- SUPPLIED PASSAGE:
Segmented Coil Design Powering the Next Generation of High-efficiency Robust Micro-implants

Abstract

The next generation of Micro Active Implantable Medical Devices (M-AIMD) are small (< 1 cc), wireless, as well as battery-less. They are located in different parts of the body ranging from brain computer interface electrode arrays (e.g., Blackrock Neurotech Utah Array) to multi-chamber cardiac pacemakers (e.g., Abbott dual chamber Nanostim device). These devices require efficient charging and powering solutions that are very challenging to design. Such solutions require the careful balancing of multiple design parameters such as size, separation distance, orientation, and regulatory limits for emission and tissue safety. In this article, we introduce unique optimisation metrics for designing efficient transmit and receive coils for near-field magnetics-based charging solutions. We elaborate on how the metrics need to be altered depending on the regulatory limits. We discuss the impact of body tissue loading on transmit and receive coil performance using circuit analysis. We introduce a novel “segmented” transmit coil arrangement. We discuss the physics of segmentation, and we build a full wave simulation model, with practical design procedure, which is verified with measurements. Finally, we compare the near fields with and without tissue loading to show that segmented coils offer significant improvement to the performance and robustness of a wireless power transfer system.

- TASK:
According to the abstract on segmented coil design, what traits describe the next generation of Micro Active Implantable Medical Devices? List each one. The records aren't needed for this work.

(Pixel coordinate grounding data)
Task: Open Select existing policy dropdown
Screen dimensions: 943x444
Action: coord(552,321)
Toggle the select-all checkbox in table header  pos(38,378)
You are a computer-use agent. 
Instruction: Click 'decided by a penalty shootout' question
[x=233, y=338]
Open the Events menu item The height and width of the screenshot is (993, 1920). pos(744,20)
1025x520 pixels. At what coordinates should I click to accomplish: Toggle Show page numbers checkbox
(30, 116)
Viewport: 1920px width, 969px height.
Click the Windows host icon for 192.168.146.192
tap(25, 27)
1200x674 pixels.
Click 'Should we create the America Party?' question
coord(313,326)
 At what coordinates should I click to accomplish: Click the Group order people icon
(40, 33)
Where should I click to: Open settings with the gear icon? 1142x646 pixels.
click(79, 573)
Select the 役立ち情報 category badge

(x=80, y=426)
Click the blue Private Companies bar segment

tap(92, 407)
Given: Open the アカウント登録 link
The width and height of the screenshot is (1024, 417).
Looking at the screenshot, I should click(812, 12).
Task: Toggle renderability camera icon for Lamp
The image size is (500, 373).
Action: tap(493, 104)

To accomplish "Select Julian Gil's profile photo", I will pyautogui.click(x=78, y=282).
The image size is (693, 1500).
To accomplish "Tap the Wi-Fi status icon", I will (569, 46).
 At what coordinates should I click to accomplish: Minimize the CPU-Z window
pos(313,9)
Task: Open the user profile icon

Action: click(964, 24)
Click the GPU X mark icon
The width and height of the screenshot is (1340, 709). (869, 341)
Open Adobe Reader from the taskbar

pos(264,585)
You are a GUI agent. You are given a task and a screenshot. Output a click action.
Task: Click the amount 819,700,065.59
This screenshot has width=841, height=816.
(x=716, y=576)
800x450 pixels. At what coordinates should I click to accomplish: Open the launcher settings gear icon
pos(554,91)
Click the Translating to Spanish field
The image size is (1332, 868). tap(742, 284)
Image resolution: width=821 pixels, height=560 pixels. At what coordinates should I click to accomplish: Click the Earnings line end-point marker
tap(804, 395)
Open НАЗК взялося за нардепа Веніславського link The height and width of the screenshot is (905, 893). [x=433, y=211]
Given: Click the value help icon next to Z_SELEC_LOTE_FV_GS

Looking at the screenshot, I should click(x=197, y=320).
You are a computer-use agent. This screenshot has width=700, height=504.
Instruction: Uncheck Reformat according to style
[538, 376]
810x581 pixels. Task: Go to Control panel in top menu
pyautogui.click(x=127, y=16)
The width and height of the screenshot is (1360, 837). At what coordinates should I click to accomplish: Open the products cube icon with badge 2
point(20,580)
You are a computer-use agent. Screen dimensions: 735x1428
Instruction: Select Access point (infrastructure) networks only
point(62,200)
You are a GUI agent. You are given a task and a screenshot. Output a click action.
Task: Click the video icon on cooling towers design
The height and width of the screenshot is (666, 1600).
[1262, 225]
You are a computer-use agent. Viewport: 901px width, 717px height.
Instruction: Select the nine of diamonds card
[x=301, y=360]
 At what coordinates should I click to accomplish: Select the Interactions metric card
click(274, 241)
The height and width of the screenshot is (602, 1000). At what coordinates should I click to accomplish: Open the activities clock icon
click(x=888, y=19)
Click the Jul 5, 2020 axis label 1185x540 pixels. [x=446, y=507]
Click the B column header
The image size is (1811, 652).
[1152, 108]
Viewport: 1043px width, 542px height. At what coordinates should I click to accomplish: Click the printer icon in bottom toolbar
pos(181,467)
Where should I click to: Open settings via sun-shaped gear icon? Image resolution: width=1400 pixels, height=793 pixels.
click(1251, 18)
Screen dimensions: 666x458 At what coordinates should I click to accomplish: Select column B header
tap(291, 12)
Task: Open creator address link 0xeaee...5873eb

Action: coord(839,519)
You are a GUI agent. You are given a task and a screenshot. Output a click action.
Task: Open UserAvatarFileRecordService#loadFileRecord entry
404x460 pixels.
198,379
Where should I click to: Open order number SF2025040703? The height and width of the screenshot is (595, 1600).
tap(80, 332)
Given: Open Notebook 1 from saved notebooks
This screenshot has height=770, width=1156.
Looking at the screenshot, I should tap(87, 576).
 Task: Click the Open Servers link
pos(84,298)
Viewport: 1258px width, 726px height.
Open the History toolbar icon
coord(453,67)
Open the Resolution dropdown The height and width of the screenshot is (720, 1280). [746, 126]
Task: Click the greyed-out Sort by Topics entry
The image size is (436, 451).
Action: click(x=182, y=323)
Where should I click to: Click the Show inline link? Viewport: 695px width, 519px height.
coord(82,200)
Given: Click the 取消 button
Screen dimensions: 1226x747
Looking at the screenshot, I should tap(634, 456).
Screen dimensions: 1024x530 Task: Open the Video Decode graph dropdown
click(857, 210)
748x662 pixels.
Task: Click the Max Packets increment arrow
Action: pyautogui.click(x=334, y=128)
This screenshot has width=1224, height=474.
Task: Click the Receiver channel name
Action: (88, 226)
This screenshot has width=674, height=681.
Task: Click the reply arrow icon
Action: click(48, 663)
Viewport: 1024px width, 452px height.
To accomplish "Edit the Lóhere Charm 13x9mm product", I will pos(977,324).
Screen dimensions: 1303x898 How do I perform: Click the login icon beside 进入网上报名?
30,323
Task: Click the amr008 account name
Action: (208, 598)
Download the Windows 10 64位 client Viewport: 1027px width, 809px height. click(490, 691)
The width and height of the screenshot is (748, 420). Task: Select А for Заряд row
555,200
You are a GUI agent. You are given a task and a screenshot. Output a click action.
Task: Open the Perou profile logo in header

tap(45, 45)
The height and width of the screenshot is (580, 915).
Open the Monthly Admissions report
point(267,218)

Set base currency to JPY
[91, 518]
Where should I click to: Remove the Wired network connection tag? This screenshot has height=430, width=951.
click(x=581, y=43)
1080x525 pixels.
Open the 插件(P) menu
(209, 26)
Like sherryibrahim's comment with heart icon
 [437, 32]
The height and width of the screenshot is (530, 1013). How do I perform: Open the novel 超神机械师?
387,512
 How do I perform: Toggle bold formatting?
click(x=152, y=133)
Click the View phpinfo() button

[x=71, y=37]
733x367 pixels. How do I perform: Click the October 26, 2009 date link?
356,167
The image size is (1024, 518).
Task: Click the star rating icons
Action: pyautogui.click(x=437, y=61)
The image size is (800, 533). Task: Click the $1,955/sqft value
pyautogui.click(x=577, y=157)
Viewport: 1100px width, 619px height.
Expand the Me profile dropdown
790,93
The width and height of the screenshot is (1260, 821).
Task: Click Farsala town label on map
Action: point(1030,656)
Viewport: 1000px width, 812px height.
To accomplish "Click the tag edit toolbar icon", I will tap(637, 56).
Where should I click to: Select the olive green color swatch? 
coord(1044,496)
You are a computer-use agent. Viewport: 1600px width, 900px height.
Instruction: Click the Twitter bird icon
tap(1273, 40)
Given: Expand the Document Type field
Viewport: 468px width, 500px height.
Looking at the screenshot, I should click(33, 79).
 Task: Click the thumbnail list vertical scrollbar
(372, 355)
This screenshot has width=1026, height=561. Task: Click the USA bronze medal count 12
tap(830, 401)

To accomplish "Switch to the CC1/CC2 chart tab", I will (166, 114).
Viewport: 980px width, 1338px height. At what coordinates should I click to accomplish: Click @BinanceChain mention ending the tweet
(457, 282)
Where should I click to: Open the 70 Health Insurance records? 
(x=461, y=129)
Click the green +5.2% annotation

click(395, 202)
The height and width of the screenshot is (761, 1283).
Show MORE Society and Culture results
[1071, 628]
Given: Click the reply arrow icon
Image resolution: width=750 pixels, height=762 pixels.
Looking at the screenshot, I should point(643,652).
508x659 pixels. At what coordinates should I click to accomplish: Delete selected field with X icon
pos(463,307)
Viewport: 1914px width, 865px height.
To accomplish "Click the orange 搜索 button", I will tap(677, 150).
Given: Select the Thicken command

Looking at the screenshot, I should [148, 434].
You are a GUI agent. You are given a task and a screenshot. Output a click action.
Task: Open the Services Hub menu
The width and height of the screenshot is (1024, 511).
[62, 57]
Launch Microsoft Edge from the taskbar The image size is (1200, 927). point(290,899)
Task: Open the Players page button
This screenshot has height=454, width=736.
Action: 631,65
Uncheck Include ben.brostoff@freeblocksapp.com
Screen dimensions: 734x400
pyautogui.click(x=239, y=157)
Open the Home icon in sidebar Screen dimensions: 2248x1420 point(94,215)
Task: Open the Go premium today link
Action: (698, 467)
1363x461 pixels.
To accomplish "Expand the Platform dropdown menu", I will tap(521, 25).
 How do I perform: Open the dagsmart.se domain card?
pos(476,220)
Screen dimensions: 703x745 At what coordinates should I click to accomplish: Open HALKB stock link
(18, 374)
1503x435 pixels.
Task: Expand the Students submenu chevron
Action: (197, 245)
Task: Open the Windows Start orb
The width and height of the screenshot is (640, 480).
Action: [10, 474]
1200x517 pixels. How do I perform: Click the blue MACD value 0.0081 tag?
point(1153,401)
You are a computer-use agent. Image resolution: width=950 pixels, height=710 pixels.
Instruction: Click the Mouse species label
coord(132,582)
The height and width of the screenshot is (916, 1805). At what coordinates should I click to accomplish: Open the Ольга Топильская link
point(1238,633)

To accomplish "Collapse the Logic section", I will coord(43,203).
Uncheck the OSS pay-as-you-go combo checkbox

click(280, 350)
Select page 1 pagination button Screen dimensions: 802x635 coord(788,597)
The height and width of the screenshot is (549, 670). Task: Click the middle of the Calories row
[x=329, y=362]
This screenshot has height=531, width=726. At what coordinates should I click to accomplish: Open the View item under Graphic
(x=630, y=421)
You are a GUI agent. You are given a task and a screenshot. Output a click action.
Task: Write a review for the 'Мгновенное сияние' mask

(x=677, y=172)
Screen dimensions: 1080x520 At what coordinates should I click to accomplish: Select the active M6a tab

- EXPECTED ANSWER:
- Small (< 1 cc)
- Wireless
- Battery-less